Stella calmly let the empty flute slip from her fingers. It fell to the plush red carpet, rolling silently away. She turned to a nearby reporter from Variety, who was staring, his microphone held limply in his hand. She took it from him.
She faced the nearest live camera, her expression serene, her red lips a slash of color against her pale skin. Her voice, amplified by the microphone, was clear and steady, cutting through the chaos.
"I'd like to make a donation," she began, "to the Emilie Thorne Foundation for New York's Homeless Youth."
A confused murmur went through the press corps.
"However," Stella continued, her voice hardening, "I can't seem to find a registered 501(c)(3) under that name. Or any record of the five million dollars in corporate donations she claimed to have secured last quarter. Perhaps the press could help me locate where that money went?"

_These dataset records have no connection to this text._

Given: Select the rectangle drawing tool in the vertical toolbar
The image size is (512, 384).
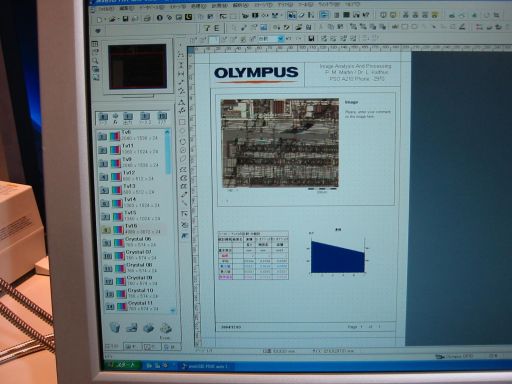Looking at the screenshot, I should (x=182, y=122).
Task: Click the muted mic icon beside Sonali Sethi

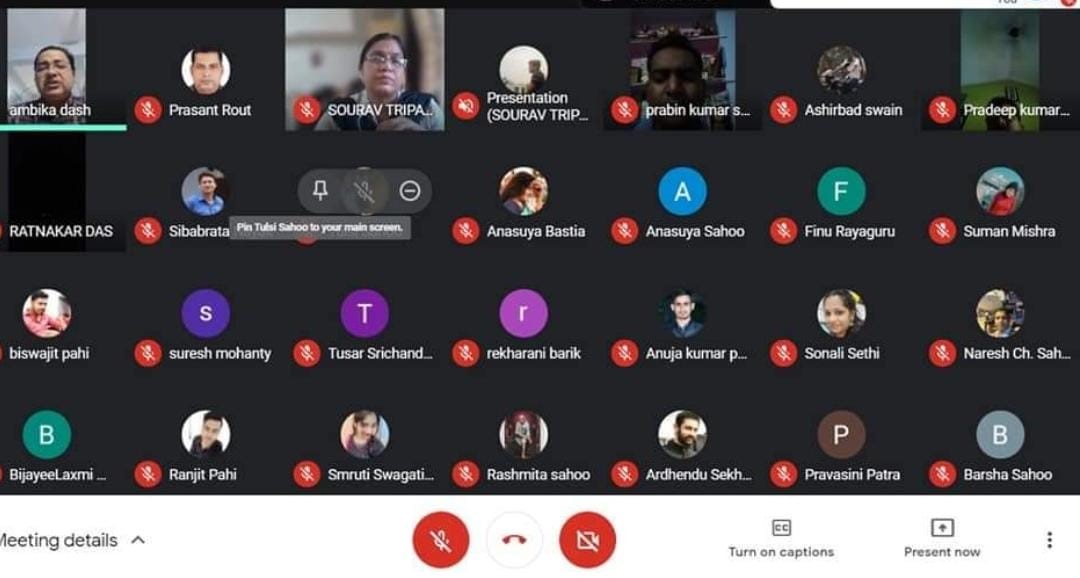Action: [x=784, y=353]
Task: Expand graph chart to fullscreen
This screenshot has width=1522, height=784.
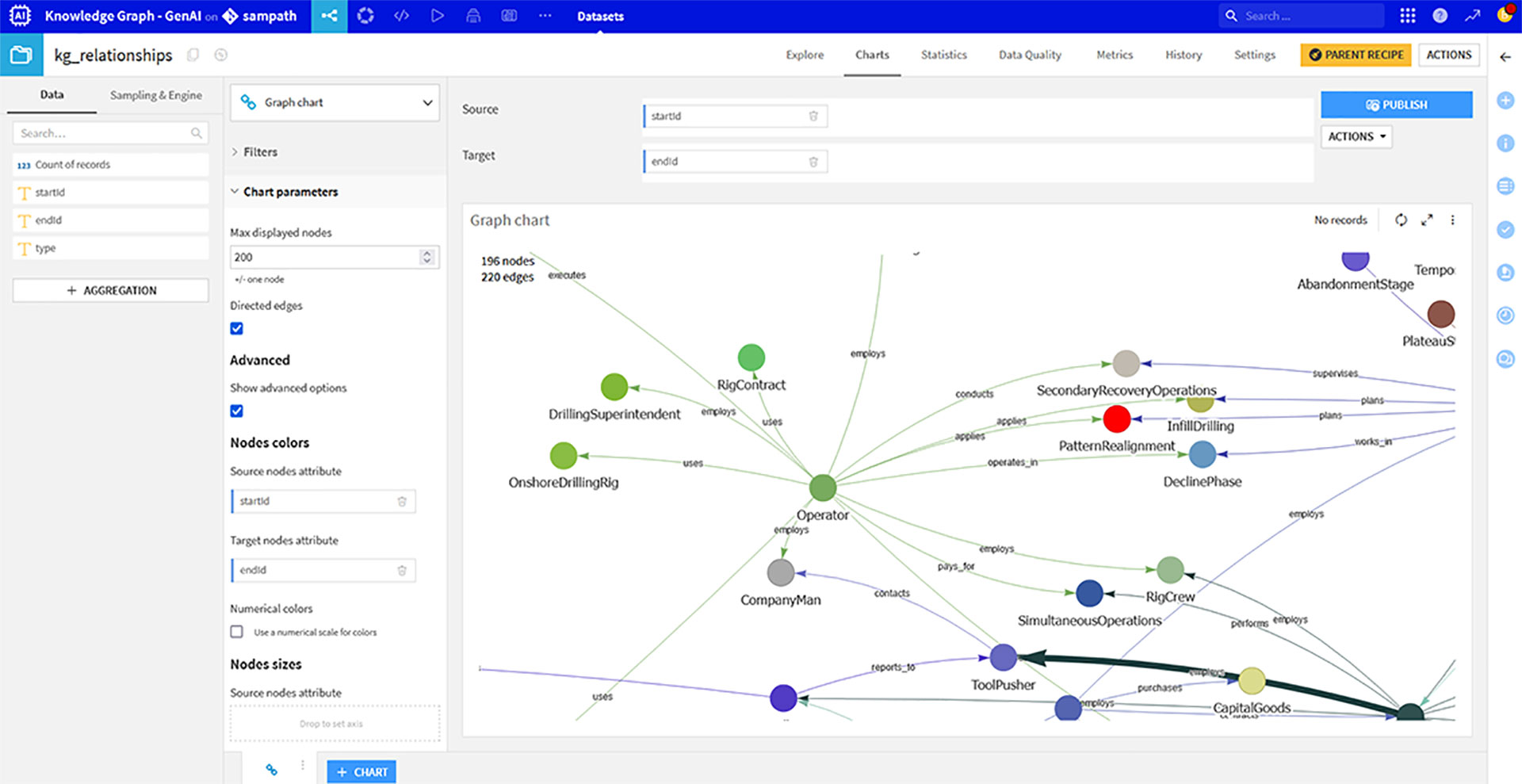Action: point(1427,220)
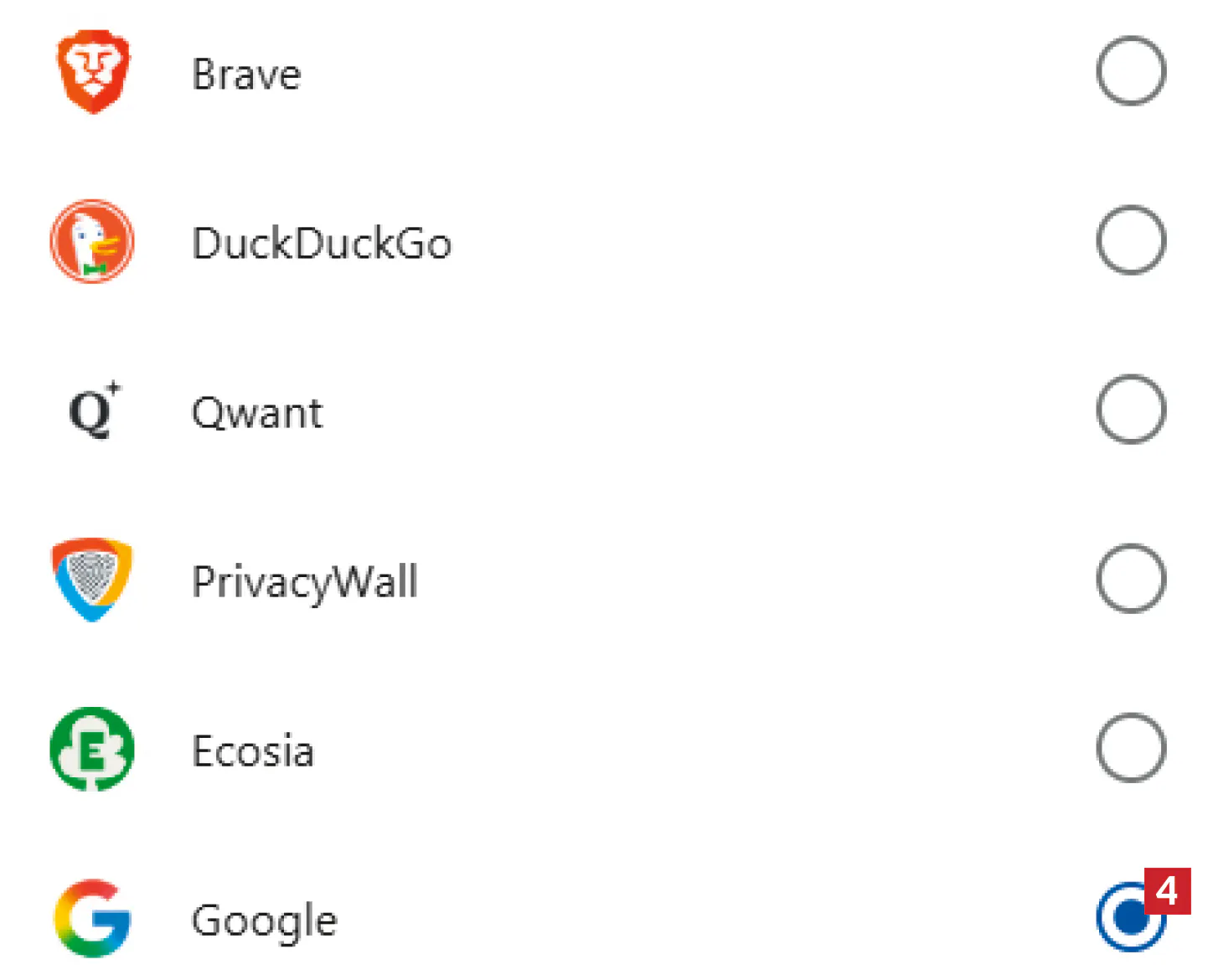The width and height of the screenshot is (1218, 980).
Task: Choose the DuckDuckGo radio button
Action: (1130, 240)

Dead silence. The reporters froze, processing the accusation. Then, as if a switch had been flipped, they turned as one-a pack of sharks that had scented blood. They swarmed Emilie, shoving microphones in her face, shouting questions about tax fraud and embezzlement.

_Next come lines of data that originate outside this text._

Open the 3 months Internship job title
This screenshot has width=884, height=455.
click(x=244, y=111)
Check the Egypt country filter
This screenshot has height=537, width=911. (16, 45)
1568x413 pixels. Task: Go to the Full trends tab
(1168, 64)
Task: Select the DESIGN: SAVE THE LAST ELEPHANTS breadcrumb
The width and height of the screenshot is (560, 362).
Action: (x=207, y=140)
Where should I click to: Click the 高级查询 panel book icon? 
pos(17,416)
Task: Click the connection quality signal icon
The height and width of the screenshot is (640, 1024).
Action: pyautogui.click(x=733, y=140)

Emilie's face went chalky white with panic. She stammered, unable to form a coherent sentence, utterly blindsided by the precise, surgical strike.
Stella didn't give her another glance. Her work here was done. She turned-a queen dismissing a court jester-and began to walk toward the entrance of the ballroom.
That's when she heard it. A low, powerful rumble that cut through the noise. The sound of high-performance engines.
At the end of the red carpet, near the VIP entrance, three black Cadillac Escalades had pulled up, forming a protective barrier around a single gleaming black Maybach with a private license plate.
Stella's feet stopped moving. Her heart seized in her chest-a painful, crushing grip that stole her breath.
A bodyguard in a dark suit opened the rear door of the Maybach. A long leg in perfectly tailored black trousers emerged, followed by a body that moved with intimidating, coiled energy.
Axel Sterling.
He stood there, his face carved from stone, his eyes as cold and dark as a winter night. The infamous heir to the Sterling fortune, the predator of Wall Street, radiating an aura that screamed do not approach.
It was his face. The same face from her nightmares, but whole. Unscarred. Not covered in blood. The sight of him, alive and breathing, broke through her carefully constructed walls of ice. A raw, guttural sob built in her chest.
She didn't think. She just moved.
Hiking up the skirt of her gown, she ran. She ran with desperate, reckless abandon, her heels sinking into the plush carpet. She shoved past a security guard who tried to step in her way, her eyes locked on the figure at the end of the carpet.
Axel heard the commotion and turned his head slightly. He saw her-the woman who despised him, the woman who was the source of his decade-long obsession-sprinting toward him, her face a mess of tears.
His brow furrowed in confusion. His body tensed, a reflexive preparation for an attack.
She crashed into him with the force of a tidal wave, slamming into his chest and sending him staggering back half a step. He was solid, real. He smelled of cedarwood and faint, expensive tobacco-the scent that had haunted her final moments.
Axel's hands hovered in the air, his entire body rigid with shock. His mind, which could process a billion-dollar trade in microseconds, had gone completely blank.
Stella reached up, her hands fisting in the lapels of his suit jacket. She yanked him down toward her with all her strength.
And in front of the entire world, under the glare of a thousand flashing lights, she pulled him down and pressed her mouth to his.
The kiss was a collision-a desperate, frantic press of lips. A sob escaped her as she kissed him, pouring a lifetime of regret, loss, and desperate, unspent love into that single, shattering touch.
The flashbulbs went supernova, freezing the impossible moment in time.